* **GOAL OF THE EXERCISE**: Each entry is to be given again exactly; drop the images.

---------------

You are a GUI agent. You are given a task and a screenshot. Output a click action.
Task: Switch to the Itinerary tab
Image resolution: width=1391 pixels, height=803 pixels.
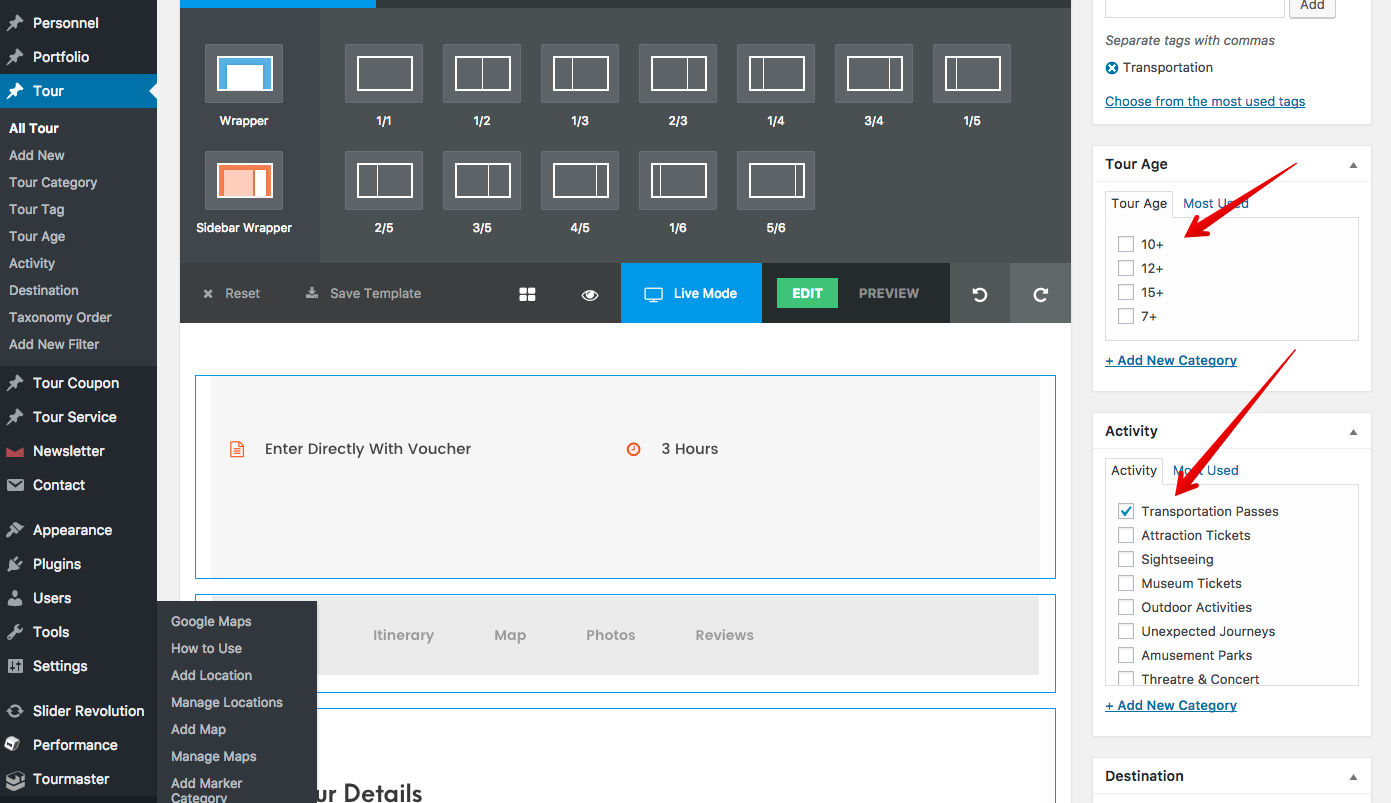403,635
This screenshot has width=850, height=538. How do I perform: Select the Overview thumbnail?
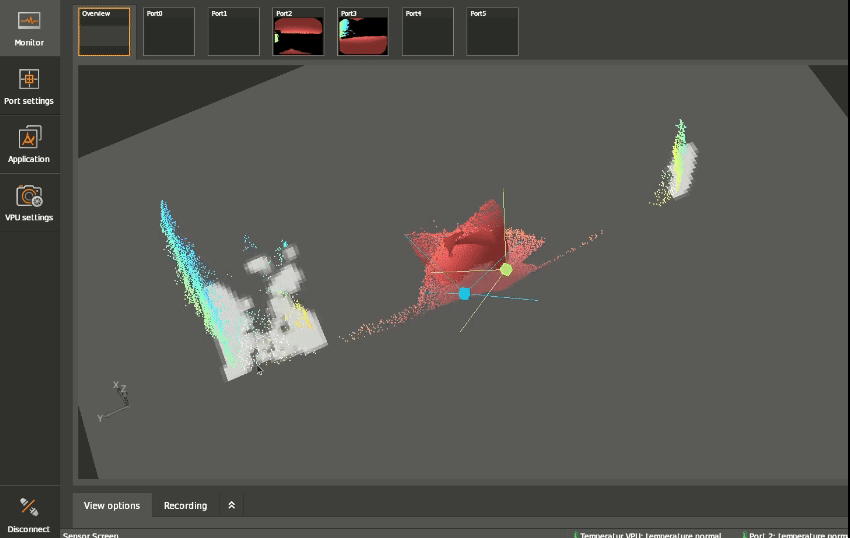[104, 32]
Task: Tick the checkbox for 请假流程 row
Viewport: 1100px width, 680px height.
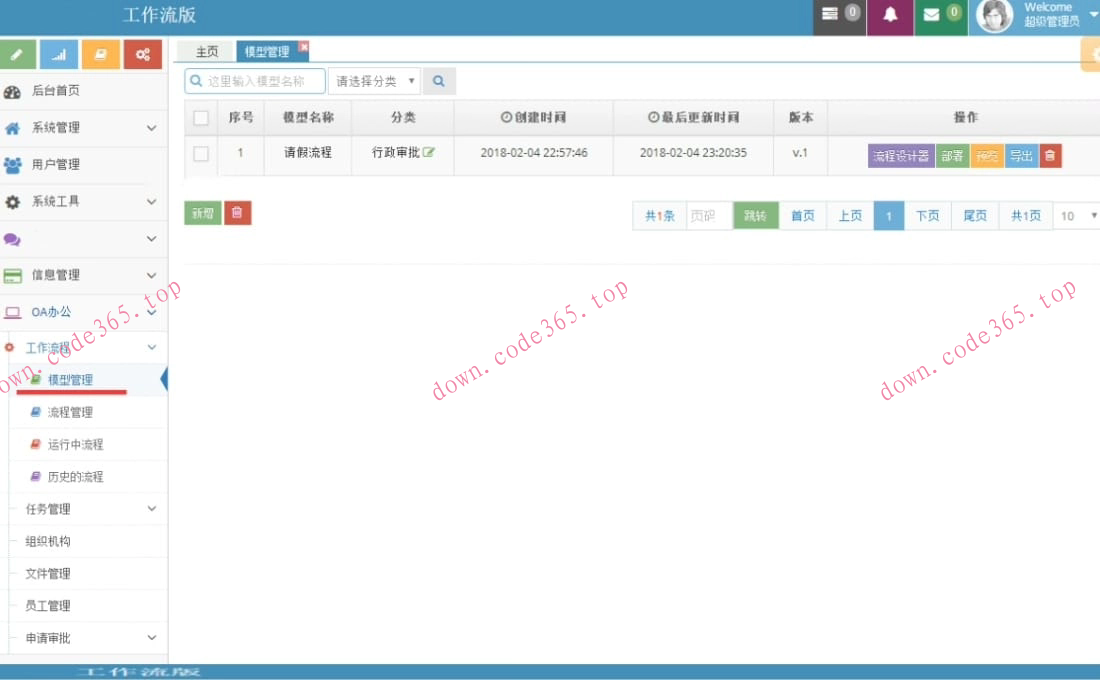Action: click(201, 154)
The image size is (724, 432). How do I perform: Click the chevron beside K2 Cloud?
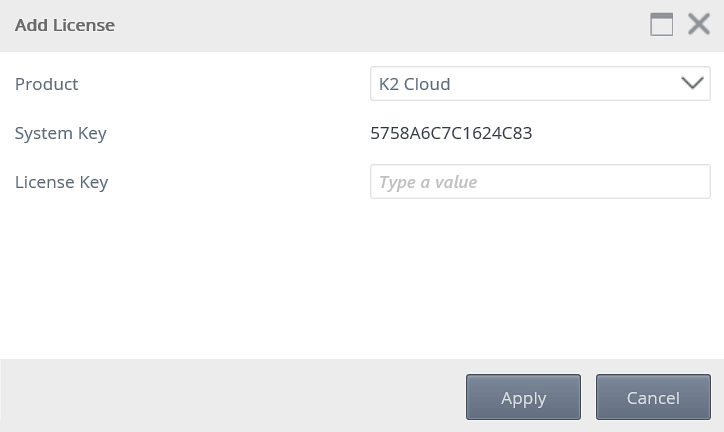pos(692,84)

---------------

* **SOLUTION BELOW**:
You are a GUI agent. You are given a task and a screenshot. Output a click action.
Task: Switch to the Itinerary tab
Image resolution: width=1391 pixels, height=803 pixels.
403,635
This screenshot has width=850, height=538. How do I perform: Select the Overview thumbnail?
[104, 32]
Task: Tick the checkbox for 请假流程 row
Viewport: 1100px width, 680px height.
Action: click(201, 154)
The image size is (724, 432). How do I perform: Click the chevron beside K2 Cloud?
pos(692,84)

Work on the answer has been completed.